GBP/USD Four-Hour Chart
Chart prepared by James Stanley, GBP/USD on Tradingview
GBP/JPY
The Central Bank fireworks aren’t over for December as the Bank of Japan is still waiting in the wings for early next week. And there’s been hints of change on the horizon, although timing remains a complication. Japanese inflation has continued to show and the BoJ still hasn’t moved off of their negative rate policy. There’s been hints that this may be changing but the BoJ, so far, has been evasive on any actual details of when, where or how they might be planning to do so.
That continued dovishness has allowed JPY to remain as relatively weak for much of the past couple years, but as winds of change begin to show elsewhere the natural question is whether something similar might begin to show in Japan.

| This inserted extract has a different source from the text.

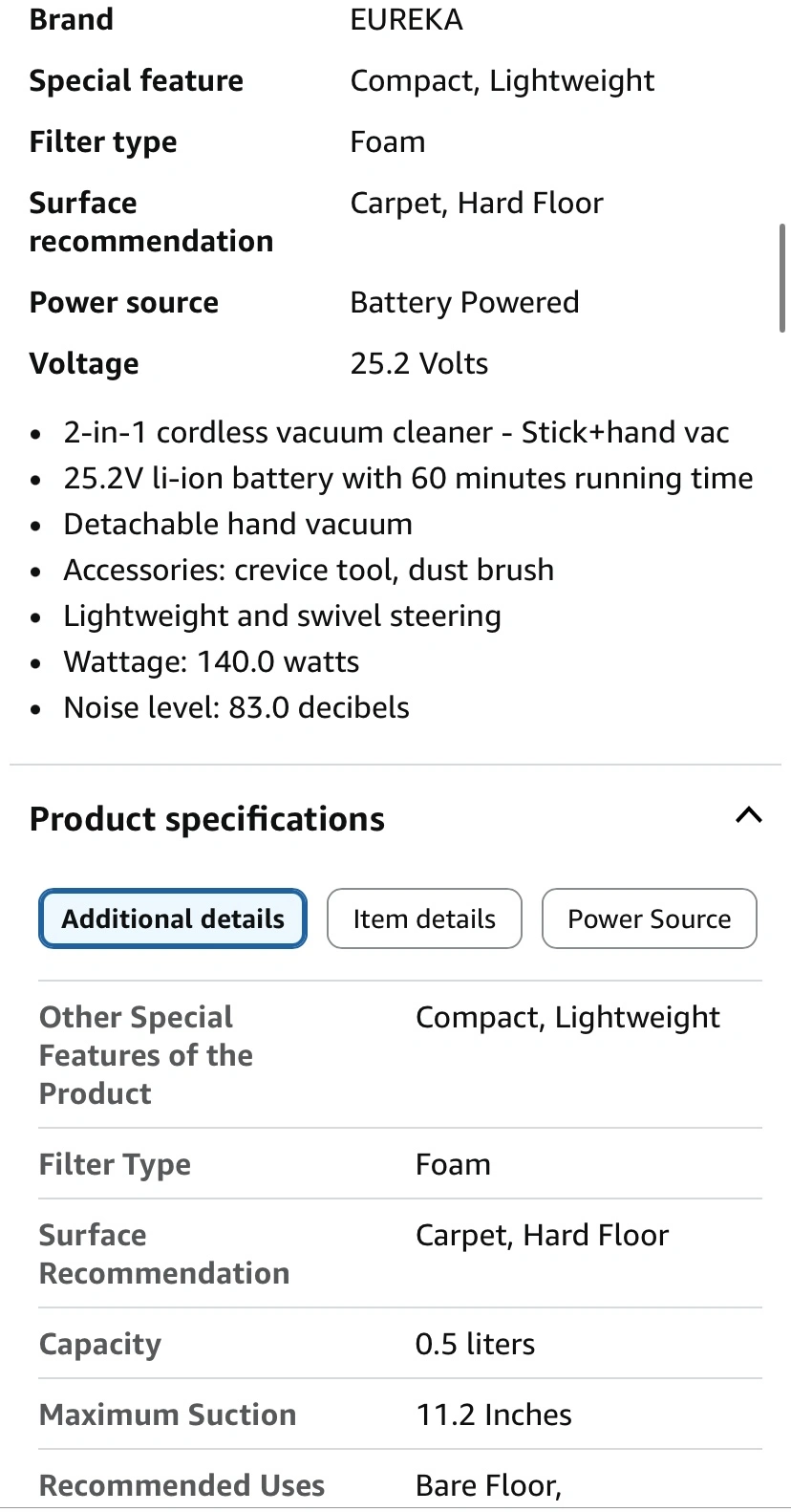This screenshot has height=1512, width=791.
Task: Collapse the Product specifications section chevron
Action: pyautogui.click(x=748, y=816)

USD/JPY has already dropped by more than 1,000 pips since the November CPI report: And the Fed hasn’t even talked about rate cuts yet. The simple fact that the Fed may be done has been enough to terrify carry traders and this can cause unwind as a fear of principal losses obviates the attractiveness of rollover from the rate divergence offered by the underlying economies in the pair.

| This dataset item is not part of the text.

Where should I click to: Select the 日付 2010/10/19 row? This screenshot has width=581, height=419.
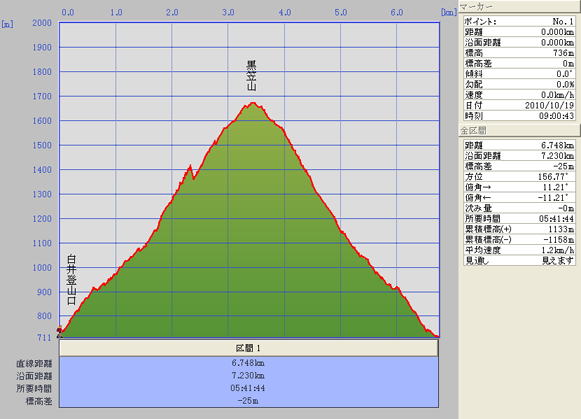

This is what explains the pattern of Yen-strength in Q4 of last year: The Bank of Japan remained dovish throughout, but it was the dynamics elsewhere that caused mean reversion in the USD/JPY trend. This was less profound in GBP/JPY but the strength in the pair really started to show in 2023 as GBP/USD continued to climb for much of the year.
In GBP/JPY, with the BoE retaining a relative degree of hawkishness, the pair could outperform if the Bank of Japan sidesteps the negative rate issue at next week’s Central Bank meeting. At this point the par retains a mean-reverting nature and price has just put in another bounce from the 180.00 psychological level.
The monthly chart illustrates this well, where long-term resistance remains a bit higher, around the 195.00 level that had last come into play in June of 2015, about a year before the Brexit referendum.
GBP/JPY Monthly Price Chart
Chart prepared by James Stanley, GBP/JPY on Tradingview
GBP/JPY Shorter-Term
On a shorter-term basis a big area exists around 183.94, which is the halfway point of the major move looked at above. That price has so far helped to hold the weekly high and at this point presents a possible lower-high. If bulls can take that out, the 185.00 handle would be next resistance.